EXCERPTED PASSAGE:
- - - -

Speech-to-text may never be good enough

The first day of this new year is a good time to look back at last year and think about lessons learned. Those following my GoFundMe campaign are aware that 2016 was not a good year for me.

2016 started with a broken arm that sidelined me for a few weeks. As you can gather from the X-ray at right, this required surgery to set the bones and a few weeks with the arm in a sling. This affected my ability to write.

It didn’t help that I am right-handed and the broken arm was my right one. Soon the inability to write was driving me crazy.

After careful thought I wondered if speech-to-text technology had improved over the years to make it the solution to my problem. I set out testing it on iOS, Android, and Windows to find out.

What I discovered was that all of these platforms with voice dictation were about the same. And that wasn’t very good. Input by voice has been tweaked to make it good for searches but not dictation like I needed.

- - - -

WORK TASK:
How would the speech-to-text piece go on from its last sentence? Write the next part.

Collected data:
- - - -

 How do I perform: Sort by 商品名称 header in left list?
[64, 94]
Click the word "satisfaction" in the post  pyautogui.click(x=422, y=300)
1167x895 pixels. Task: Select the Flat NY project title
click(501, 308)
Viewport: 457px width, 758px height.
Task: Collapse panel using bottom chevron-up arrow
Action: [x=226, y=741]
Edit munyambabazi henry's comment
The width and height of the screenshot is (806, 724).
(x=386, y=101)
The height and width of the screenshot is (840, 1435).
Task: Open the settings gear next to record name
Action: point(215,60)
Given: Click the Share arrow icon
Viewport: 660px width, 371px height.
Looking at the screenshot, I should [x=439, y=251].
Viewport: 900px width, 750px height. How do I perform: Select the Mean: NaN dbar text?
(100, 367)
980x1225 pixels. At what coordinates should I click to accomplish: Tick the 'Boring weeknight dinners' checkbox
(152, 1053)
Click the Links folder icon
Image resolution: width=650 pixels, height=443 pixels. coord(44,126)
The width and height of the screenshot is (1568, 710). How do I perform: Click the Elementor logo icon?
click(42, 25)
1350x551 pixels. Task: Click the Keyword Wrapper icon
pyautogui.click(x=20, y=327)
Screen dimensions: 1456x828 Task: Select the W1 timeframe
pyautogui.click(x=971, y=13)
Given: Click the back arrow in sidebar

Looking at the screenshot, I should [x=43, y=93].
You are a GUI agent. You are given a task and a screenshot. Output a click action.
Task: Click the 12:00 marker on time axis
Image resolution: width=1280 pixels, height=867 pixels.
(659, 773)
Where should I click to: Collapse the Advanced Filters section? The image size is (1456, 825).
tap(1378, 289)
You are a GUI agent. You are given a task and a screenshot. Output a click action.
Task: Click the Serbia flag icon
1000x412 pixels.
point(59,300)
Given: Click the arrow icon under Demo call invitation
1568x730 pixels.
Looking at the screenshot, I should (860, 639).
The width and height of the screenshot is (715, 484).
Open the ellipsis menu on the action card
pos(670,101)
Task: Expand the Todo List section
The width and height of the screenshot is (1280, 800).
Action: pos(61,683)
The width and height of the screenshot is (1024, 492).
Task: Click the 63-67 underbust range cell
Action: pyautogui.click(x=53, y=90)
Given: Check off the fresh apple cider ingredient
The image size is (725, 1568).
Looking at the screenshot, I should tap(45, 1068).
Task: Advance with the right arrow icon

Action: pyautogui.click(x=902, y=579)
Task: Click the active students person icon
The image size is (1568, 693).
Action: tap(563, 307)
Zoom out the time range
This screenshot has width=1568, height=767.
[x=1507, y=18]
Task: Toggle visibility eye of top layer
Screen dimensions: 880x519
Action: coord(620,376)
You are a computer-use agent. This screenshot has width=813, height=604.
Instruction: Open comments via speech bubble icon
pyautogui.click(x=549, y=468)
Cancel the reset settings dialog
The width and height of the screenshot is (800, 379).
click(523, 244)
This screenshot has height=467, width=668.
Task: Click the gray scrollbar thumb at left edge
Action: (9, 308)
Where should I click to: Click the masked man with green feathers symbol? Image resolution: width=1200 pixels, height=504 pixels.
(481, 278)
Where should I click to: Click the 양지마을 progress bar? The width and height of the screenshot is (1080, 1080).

- - - -

OUTPUT OF THE EXERCISE:
Understanding what I was speaking would usually start off OK but then it would go so very bad. A short article that would usually take me half an hour would often take hours with all the proofreading I was doing just to fix the erroneous speech conversion. Once the system gets off it gets very far off since they al use context to figure out what you meant.

Fortunately my fingers were exposed by the sling and I ended up tapping by writing into a keyboard. This was even faster than voice input and that says a lot about where voice input technology is today.